Collected data entries:

◆ ◆ ◆ ◆

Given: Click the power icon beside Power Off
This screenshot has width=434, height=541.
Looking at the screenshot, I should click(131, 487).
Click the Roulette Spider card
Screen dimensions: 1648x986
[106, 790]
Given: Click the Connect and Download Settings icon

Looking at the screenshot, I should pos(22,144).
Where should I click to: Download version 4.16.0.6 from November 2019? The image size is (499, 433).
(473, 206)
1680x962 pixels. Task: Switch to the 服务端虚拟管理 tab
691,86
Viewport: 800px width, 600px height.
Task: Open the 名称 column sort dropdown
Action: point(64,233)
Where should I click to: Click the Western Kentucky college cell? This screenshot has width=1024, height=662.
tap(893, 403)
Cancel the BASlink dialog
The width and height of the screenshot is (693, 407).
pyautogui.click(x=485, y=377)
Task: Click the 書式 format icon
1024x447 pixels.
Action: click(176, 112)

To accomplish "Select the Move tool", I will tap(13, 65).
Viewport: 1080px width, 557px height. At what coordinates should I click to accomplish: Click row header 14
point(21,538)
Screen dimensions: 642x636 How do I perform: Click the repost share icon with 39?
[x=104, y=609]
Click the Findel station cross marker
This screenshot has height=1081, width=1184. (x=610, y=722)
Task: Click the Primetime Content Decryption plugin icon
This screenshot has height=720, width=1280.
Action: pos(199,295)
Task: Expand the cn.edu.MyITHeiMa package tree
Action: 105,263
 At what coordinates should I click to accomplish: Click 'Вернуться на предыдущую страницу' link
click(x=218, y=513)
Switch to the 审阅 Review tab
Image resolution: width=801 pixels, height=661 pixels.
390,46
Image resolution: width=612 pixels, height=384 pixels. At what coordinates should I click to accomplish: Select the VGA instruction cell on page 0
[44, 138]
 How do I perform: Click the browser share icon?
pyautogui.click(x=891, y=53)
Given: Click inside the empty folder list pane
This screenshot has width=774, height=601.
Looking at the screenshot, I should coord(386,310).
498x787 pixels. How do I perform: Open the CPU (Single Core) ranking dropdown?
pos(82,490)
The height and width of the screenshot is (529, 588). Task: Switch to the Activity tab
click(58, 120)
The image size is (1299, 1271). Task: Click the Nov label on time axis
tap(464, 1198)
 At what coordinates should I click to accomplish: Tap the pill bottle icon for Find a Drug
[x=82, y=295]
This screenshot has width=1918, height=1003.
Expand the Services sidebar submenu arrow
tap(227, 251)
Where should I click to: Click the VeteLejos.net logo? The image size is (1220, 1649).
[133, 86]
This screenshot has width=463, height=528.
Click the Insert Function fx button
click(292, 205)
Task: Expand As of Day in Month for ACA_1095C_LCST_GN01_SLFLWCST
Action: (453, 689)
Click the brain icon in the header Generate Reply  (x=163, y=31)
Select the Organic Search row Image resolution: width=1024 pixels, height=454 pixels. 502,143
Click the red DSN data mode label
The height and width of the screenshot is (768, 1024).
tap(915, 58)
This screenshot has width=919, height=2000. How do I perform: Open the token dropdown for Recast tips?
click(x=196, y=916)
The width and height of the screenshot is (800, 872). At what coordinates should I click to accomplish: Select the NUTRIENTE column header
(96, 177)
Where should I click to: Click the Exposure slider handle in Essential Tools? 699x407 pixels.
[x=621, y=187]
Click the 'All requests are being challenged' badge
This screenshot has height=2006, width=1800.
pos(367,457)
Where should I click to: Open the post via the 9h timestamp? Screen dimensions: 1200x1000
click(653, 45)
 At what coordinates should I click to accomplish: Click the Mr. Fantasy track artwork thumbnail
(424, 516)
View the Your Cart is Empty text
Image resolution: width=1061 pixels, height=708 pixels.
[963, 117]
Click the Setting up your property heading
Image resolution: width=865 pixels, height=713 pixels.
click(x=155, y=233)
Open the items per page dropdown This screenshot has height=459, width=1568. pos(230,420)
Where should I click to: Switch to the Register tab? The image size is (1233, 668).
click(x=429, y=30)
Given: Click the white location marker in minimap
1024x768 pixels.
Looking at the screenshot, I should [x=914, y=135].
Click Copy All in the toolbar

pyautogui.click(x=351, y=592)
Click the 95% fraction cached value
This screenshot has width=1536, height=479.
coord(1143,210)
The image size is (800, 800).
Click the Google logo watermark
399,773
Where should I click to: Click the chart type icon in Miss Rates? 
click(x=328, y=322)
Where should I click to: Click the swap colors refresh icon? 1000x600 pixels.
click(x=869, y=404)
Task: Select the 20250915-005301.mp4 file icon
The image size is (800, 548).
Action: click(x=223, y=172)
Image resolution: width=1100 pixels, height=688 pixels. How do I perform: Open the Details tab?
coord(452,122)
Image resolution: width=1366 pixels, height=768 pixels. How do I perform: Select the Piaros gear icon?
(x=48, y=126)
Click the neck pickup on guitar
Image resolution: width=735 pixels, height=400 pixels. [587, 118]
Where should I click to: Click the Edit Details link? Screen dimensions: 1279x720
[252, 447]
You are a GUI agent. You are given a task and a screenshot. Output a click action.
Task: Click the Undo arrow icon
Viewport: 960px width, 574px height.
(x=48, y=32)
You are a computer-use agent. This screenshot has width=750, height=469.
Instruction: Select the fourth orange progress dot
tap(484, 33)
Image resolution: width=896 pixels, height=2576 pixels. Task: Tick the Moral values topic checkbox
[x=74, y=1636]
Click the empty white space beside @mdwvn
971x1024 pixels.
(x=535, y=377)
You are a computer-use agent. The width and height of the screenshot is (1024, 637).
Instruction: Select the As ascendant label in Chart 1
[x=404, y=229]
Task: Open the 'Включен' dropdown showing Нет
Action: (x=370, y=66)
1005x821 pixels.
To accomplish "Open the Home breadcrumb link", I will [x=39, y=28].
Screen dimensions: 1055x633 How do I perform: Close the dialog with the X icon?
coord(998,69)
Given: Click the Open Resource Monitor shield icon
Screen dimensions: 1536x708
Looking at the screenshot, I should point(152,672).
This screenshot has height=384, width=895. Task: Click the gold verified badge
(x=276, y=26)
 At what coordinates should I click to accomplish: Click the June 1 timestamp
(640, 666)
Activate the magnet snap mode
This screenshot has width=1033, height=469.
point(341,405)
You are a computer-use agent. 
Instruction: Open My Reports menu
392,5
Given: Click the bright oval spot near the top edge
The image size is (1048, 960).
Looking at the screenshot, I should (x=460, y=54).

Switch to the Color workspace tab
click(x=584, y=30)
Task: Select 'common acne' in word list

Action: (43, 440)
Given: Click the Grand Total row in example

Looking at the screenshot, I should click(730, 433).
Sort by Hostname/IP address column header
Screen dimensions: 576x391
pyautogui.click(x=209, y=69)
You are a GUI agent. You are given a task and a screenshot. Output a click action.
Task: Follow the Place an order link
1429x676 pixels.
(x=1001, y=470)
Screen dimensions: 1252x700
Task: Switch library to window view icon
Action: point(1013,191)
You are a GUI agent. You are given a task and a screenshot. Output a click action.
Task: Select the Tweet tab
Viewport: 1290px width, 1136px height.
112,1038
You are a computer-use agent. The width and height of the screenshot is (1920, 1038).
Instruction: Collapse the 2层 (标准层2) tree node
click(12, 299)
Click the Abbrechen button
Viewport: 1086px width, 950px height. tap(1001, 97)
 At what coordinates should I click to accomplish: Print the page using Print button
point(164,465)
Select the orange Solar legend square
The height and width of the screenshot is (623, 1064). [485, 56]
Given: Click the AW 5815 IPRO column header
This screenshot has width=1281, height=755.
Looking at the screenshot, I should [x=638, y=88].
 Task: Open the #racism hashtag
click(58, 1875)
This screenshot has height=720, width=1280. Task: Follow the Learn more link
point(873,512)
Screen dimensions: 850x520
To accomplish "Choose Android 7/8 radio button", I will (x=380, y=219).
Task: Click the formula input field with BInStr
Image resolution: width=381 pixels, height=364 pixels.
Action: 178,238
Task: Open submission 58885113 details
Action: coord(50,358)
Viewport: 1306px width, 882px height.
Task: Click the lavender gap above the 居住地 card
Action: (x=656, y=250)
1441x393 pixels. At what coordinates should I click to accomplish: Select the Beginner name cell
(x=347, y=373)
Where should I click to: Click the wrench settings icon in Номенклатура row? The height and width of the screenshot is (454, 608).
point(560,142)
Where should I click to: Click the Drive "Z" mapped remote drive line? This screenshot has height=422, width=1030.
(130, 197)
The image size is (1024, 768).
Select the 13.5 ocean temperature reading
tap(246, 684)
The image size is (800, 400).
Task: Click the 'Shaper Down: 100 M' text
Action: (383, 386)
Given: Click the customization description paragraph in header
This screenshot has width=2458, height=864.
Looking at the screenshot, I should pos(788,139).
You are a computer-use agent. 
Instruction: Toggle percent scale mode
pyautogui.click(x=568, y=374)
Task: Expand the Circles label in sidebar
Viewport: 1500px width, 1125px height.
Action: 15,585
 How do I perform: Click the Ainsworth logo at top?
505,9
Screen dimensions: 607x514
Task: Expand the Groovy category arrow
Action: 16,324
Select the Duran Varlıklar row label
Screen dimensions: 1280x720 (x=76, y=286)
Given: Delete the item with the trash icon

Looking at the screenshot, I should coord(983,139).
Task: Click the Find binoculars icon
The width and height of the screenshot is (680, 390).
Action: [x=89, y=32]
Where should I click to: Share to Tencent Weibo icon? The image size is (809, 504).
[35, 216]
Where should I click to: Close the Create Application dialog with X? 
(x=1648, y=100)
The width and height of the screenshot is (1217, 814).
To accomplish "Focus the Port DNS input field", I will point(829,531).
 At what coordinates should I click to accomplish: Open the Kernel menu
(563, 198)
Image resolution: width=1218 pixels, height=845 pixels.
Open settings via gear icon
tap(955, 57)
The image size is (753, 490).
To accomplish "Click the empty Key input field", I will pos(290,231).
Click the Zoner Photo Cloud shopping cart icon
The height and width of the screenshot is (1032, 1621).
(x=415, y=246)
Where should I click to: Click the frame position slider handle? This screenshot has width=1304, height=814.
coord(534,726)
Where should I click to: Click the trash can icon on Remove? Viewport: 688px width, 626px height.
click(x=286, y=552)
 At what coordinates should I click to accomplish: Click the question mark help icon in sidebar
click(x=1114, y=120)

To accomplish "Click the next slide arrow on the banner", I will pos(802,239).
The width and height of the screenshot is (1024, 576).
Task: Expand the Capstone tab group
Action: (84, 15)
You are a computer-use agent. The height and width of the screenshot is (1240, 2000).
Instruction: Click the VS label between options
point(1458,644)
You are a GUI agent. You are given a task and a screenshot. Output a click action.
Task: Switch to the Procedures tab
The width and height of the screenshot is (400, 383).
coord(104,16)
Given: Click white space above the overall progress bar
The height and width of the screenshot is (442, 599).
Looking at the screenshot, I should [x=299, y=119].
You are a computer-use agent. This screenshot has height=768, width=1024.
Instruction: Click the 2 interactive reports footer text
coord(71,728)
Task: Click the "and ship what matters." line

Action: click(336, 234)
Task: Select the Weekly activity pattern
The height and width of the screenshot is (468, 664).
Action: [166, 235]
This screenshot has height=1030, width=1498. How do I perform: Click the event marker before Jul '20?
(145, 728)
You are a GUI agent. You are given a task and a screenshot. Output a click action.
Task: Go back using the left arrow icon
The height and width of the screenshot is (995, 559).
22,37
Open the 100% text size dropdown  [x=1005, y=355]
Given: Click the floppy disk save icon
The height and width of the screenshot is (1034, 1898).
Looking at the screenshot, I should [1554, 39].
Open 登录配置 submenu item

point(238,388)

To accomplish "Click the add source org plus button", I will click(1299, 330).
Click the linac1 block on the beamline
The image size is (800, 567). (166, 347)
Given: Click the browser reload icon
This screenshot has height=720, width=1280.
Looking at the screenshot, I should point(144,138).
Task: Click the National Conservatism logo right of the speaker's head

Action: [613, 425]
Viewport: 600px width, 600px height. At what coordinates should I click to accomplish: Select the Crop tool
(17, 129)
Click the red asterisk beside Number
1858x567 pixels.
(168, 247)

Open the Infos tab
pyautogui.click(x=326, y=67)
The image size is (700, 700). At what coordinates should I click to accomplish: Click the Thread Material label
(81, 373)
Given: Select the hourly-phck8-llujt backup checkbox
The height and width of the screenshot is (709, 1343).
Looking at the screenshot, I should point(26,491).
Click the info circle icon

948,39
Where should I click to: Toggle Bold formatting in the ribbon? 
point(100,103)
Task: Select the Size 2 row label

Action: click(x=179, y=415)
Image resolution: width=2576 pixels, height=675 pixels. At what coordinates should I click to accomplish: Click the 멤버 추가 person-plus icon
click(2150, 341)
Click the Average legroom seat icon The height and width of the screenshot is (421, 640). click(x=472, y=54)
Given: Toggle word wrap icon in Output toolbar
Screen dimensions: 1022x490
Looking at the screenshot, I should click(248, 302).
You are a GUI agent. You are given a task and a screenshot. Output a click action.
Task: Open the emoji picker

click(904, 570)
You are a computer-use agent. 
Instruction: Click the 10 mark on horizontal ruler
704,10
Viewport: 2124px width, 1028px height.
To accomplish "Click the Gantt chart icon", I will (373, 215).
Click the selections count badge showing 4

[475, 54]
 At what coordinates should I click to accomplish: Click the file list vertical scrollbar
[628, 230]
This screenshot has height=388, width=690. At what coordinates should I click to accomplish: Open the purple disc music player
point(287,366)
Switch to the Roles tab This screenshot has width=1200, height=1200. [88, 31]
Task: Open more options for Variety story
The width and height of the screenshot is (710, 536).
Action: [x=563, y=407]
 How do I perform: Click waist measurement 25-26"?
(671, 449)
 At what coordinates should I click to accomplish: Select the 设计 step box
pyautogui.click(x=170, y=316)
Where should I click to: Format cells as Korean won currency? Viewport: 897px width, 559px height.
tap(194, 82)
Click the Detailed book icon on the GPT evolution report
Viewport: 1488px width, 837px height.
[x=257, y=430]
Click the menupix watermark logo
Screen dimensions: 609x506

◆ ◆ ◆ ◆

AIM OF THE TASK: Stop at the line containing "Cancel the BASlink dialog". Please print exactly every line before it from the start of the records, plus that line itself, and nothing else.

ANSWER:
Given: Click the power icon beside Power Off
This screenshot has width=434, height=541.
Looking at the screenshot, I should click(131, 487).
Click the Roulette Spider card
Screen dimensions: 1648x986
[106, 790]
Given: Click the Connect and Download Settings icon

Looking at the screenshot, I should pos(22,144).
Where should I click to: Download version 4.16.0.6 from November 2019? The image size is (499, 433).
(473, 206)
1680x962 pixels. Task: Switch to the 服务端虚拟管理 tab
691,86
Viewport: 800px width, 600px height.
Task: Open the 名称 column sort dropdown
Action: point(64,233)
Where should I click to: Click the Western Kentucky college cell? This screenshot has width=1024, height=662.
tap(893, 403)
Cancel the BASlink dialog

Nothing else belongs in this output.